Unfortunately, the majority of the time, clients come to see us after they have a legal problem. In the business environment, often problems could have been avoided if the parties had met with an attorney prior to entering into a contract or a business partnership by having a complete understanding of the terms of their relationship in writing before moving forward with the transaction.
Without such a writing, the parties expose themselves to having a judge try to make a determination of what the parties intended at the time they entered the agreement which ultimately will result in one side disliking the results.
They way to avoid such a scenario is to have well drafted documents which clearly set forth the understandings of the parties.
Whether you are starting a new business or have a long established one, legal issues must be addressed on a regular basis. From deciding what type of business entity you should create to drafting a shareholders agreement, we can help you in deciding what best fits your needs for your business goals.
We can also assist you when you have the difficult customer who has not paid you or if you have been sued by a disgruntled client.
If you have a situation described in the article below, please do not hesitate to contact us to answer your business law questions.
The past six years have been difficult times for most businesses. However, while many businesses have been forced to shut their doors, others have not only survived, but have succeeded. Over the past six years, we have seen a common thread among the businesses that have not succeeded.
The purposes of this Special Report is to identify some of those common mistakes we have seen to help you avoid the same pitfalls of these businesses. If you have not made any of these negative decisions discussed below, then you are hopefully continuing your path to success.
However, if you have made some of these decisions, or fear having to make these decisions in the near future, please read this Report carefully, and feel free to contact us to discuss your options to avoid these potential issues in your business.
1. Waiting too Long to Reduce Labor Costs: As a small business owner myself, I know the difficulties a business owner faces in having to make the decision of letting a person go, especially if that person is a good employee.
There is always the hope that “next month will be better”, and that if you cut somewhere else or if you do not take a salary for a month, you will be able to keep that person on long enough for the business to turnaround.

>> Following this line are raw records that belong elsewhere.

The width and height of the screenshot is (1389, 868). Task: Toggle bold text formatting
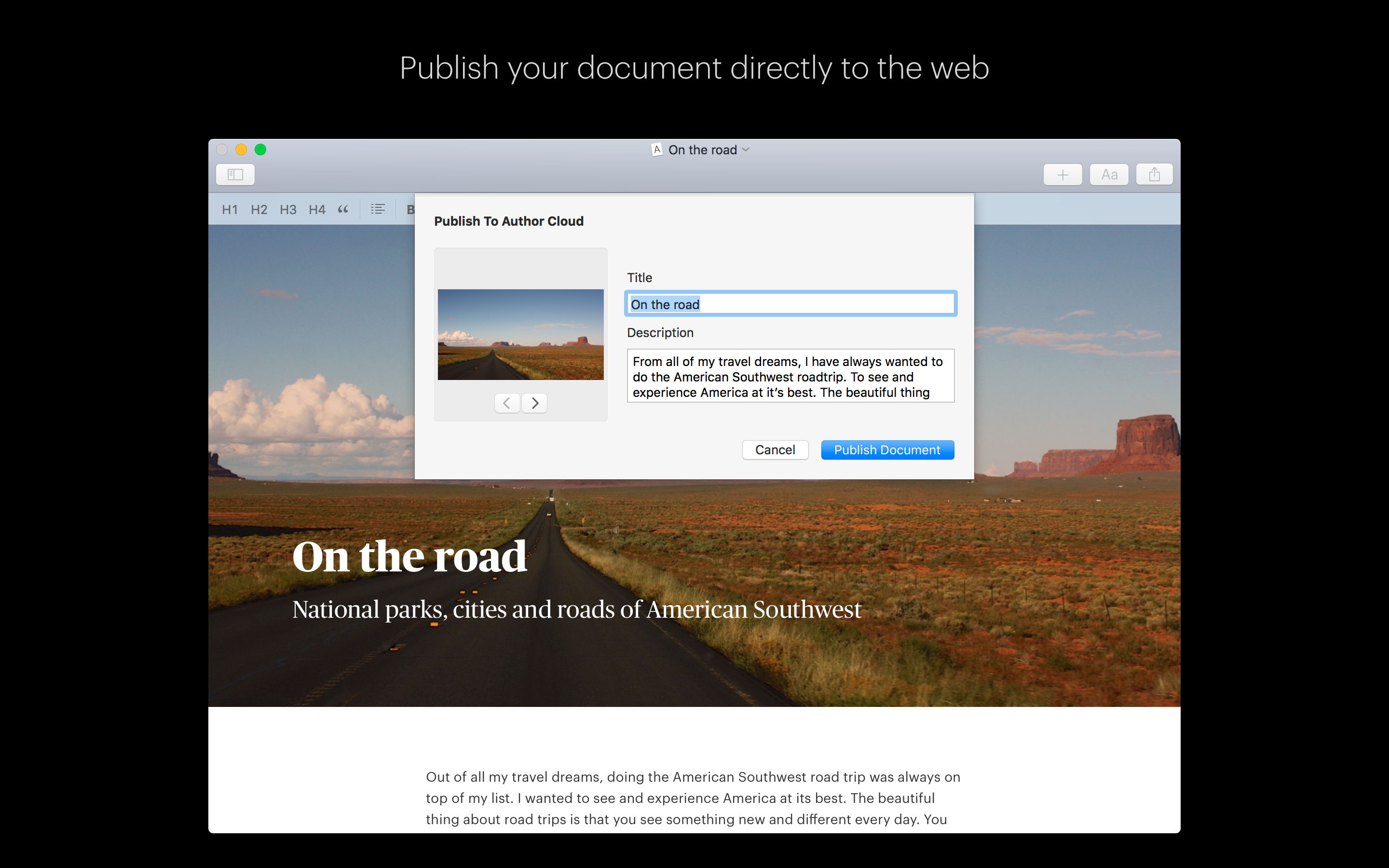tap(410, 210)
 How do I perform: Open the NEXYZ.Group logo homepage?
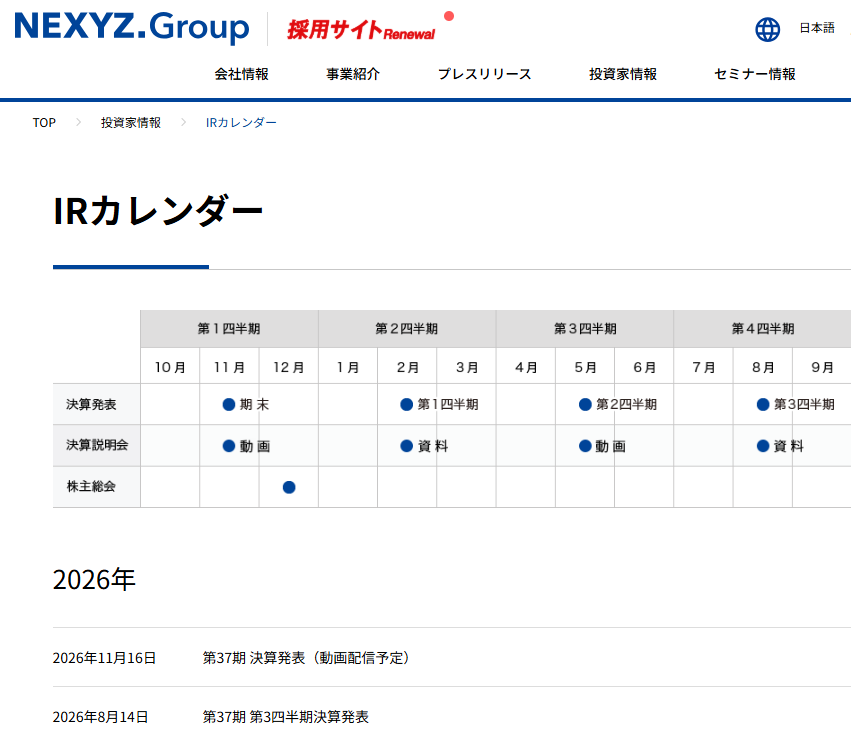(132, 27)
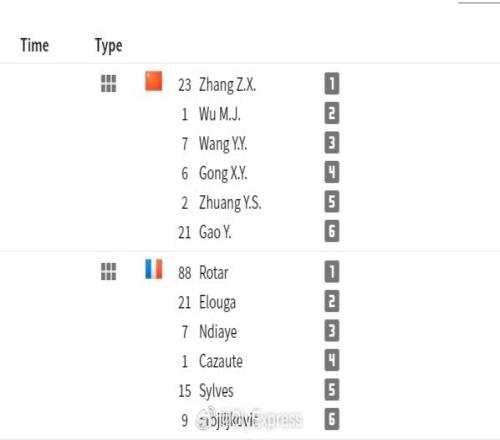Click the lineup grid icon beside France

click(109, 271)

While it may be an extremely difficult decision to make, you must keep in mind that if you keep employees on your payroll that are not supported by your business income, you jeopardize the jobs of all of your employees as well as yourself.
2. Not Realistically Budgeting for Future Fixed Expenses: Proper budget planning goes hand in hand with the staffing issues discussed above. So often we will meet with a business owner who just looks at the income stream and has not realistically budgeted their actual expenses.
It is crucial that at the beginning of each year, whether it is January 1 or the beginning of your fiscal year, that you make a realistic budget listing all of your expenses, to determine how much you will need to bring in order to not only cover those expenses, but also to have a reasonable profit.
3. Borrowing form Personal Assets to Help your Business Survive: Under Florida law, your homestead is protected from creditors. Therefore, if you have equity in your home that you subsequently took out a second mortgage on in order to inject money into your business, you have now taken a personal asset that was protected from creditors of your business and created a secured lien for the bank that you borrowed the money from to pay off debts.
As a result, you turned an unsecured debt of the business into a debt secured by your own personal assets. Not a wise move in this or any economy.
4. Failure to Communicate with Business Partners to Avoid Making Difficult Business Decisions: Having a business partnership with other individuals is no different than a family dynamic or even a sports team dynamic.
It is very easy to get along when everybody is making money and everyone is happy. However, when we face a challenging economy as we do now, it becomes a true test of business partners to get through these difficult times.
Just as when there may be a squabble between family members when individuals do not talk for days, weeks, months, and sometimes years, or the dissension that you see among a football team that was a cohesive unit while winning and then hits a losing streak with anonymous players complaining to the press, the same occurs in a business environment.
However, just as lack of communication can devastate a family or sports team, it can just as dramatically devastate a business.
5. Relying on “Hope” As A Marketing Strategy: Cutting your marking budget in down times again, in my opinion, is the worst place to cut. The real issue you must address is whether your marketing is working.
You must make a determination as to what is your return on investment for your advertising. If you cannot measure your ROI for each piece of advertising, then you are wasting your money in that area.
Every place you advertise should be measurable. The best example I can suggest that you look at as far as your web page is concerned would be Google Analytics. This can provide you with a detailed analysis of items such as how long people are staying at your website, what pages they are visiting and, what page they are exiting from.
Obviously, if you are selling a product online, you want to see people leaving from your checkout page. You should do the same type of analysis for each format of advertising you are using to determine whether or not they are effective.
Rather than cutting your advertising budget, you need to spend it more wisely in targeted areas with measurable results.